Rogo a Pagliarolo distrutti tre ettari di bosco
Valtorta Articolo letto da 95 Utenti - Pubblicato il 1 Gennaio 2008VALTORTA - Sono state necessarie circa dieci ore di intenso lavoro, ieri, da parte di una ventina di uomini delle squadre antincendio boschivo della Comunità montana di Valle Brembana per domare un rogo che si è sviluppato a Valtorta. Le fiamme sono divampate in località Pagliarolo, a quota 1.300 metri, nei pressi della Contrada Costa, sulle pendici più basse del Pizzo dei Tre Signori. L’incendio ha interessato circa tre ettari di un bosco in forte pendio, raggiungibile soltanto a piedi, che si trova a circa quaranta minuti di cammino dalla contrada.

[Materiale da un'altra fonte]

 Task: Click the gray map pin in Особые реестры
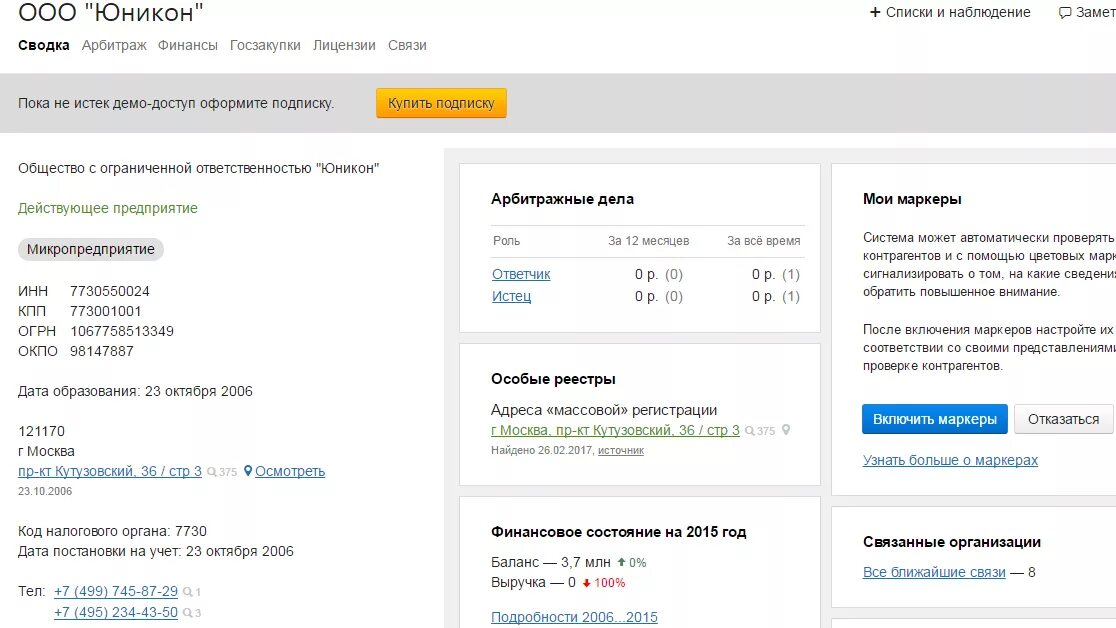786,430
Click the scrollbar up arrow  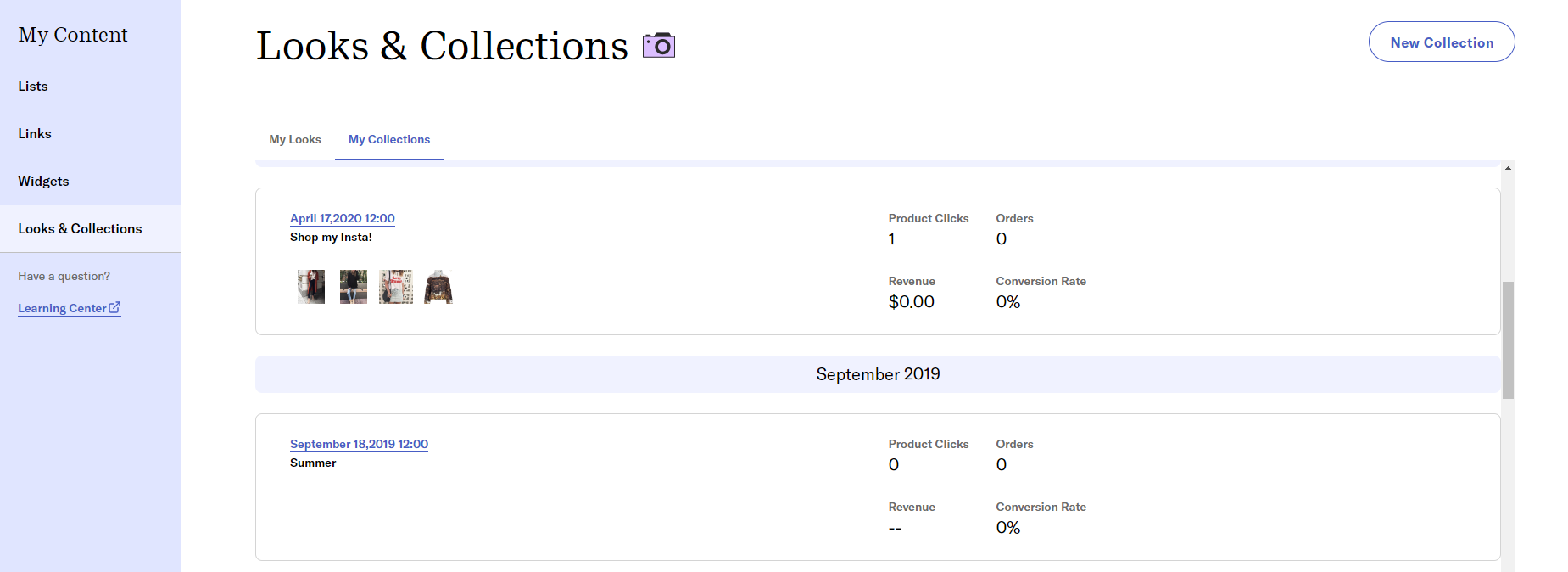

Le cause dell’incendio boschivo sono in corso di accertamento da parte degli agenti del Corpo forestale dello Stato competente per questo territorio, ossia la stazione di Piazza Brembana, il cui comandante Bruno Paternoster ha partecipato all’operazione di spegnimento delle fiamme. Gli addetti allo spegnimento sono però del parere che sia comunque improbabile che il fuoco sia stato scaturito da un evento di origine naturale.

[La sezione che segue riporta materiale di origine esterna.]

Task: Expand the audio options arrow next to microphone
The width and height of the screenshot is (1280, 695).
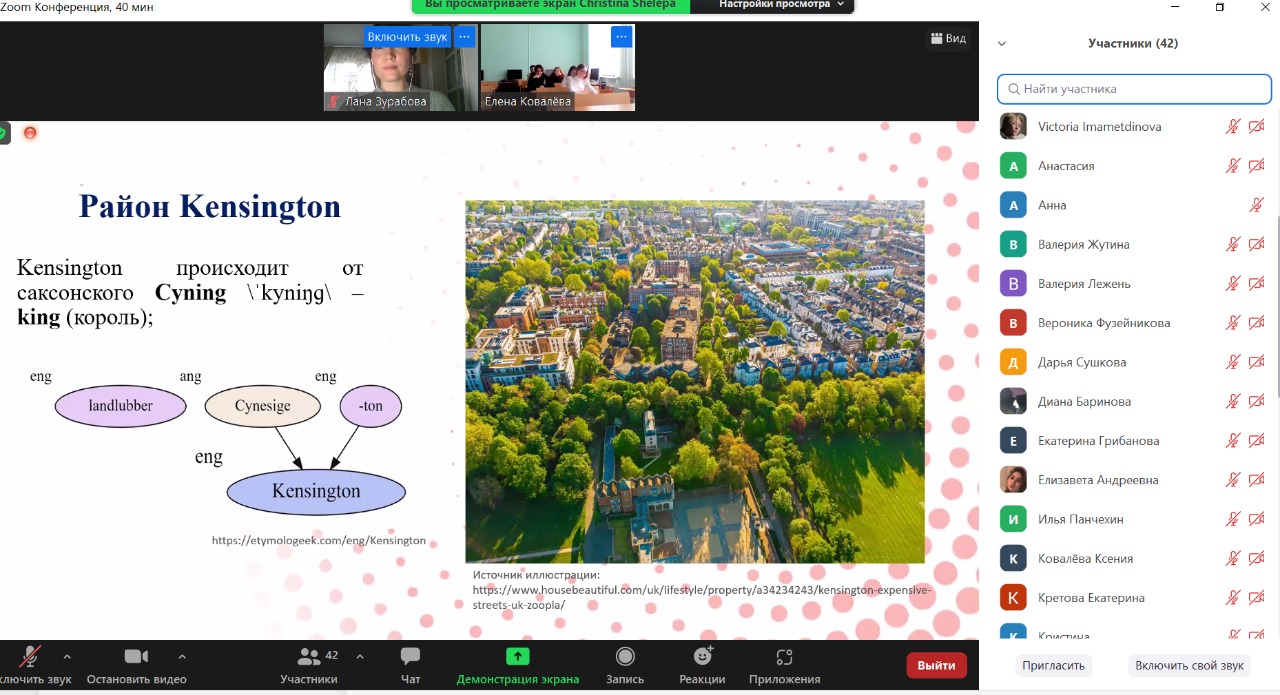Action: (x=67, y=657)
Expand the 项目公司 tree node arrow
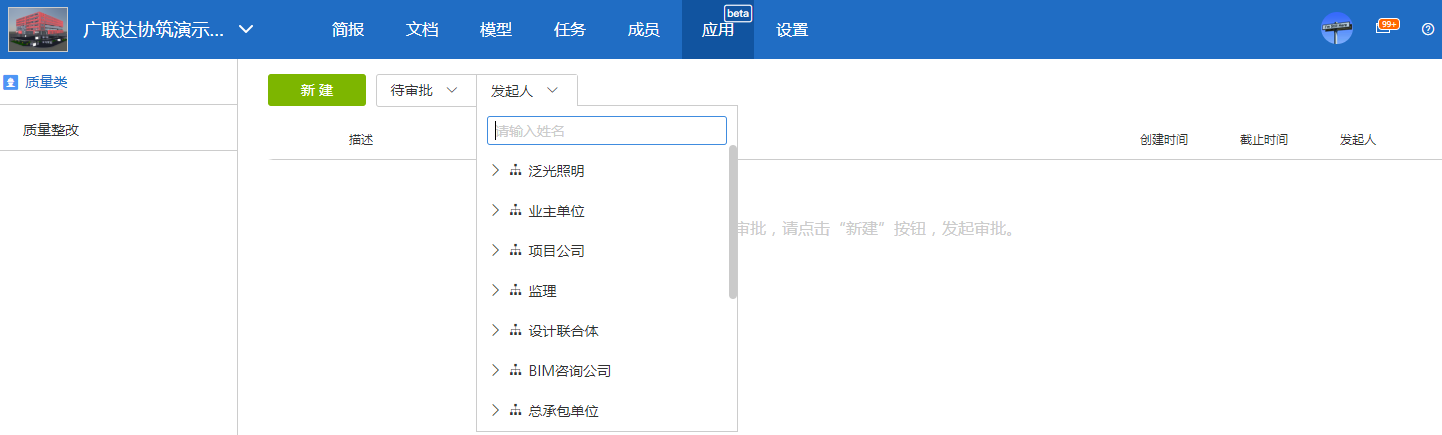 495,250
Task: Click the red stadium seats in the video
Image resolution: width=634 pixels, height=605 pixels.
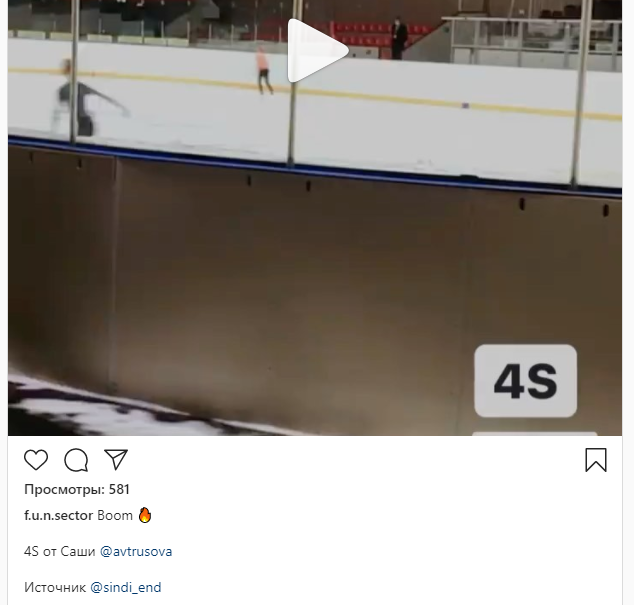Action: coord(376,36)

Questo non tanto per il periodo in cui si è verificato il rogo - l’inverno è abitualmente una stagione di incendi quando la montagna non è innevata - oppure per la località nella quale si è sviluppato - il pendio in questione, in ripida pendenza, è ammantato di sterpaglie facilmente infiammabili - quanto perché la zona deve essere raggiunta intenzionalmente, per cui si propende per un gesto avventato provocato da una mano ignota. I danni materiali sono stati fortunatamente di scarsa entità in quanto le fiamme non sono riuscite a raggiungere un edificio rustico che si trova in zona.
L’allarme è scattato di prima mattina, verso le 7, per cui le fiamme dovrebbero essere state innescate quando ancora faceva buio. Sono intervenuti i volontari antincendio delle squadre di Valtorta, Ornica e Averara che hanno lavorato fin verso le 17. A dare un aiuto non indifferente è stato un elicottero che ha effettuato lanci di acqua dall’alto - materia prima assolutamente assente in zona -, ma l’operazione è stata disturbata dalla presenza di un forte vento. Nel tardo pomeriggio finalmente si è potuto aver ragione delle fiamme e quindi, cessato l’allarme, gli uomini della squadra antincendio boschivo hanno potuto scendere a valle.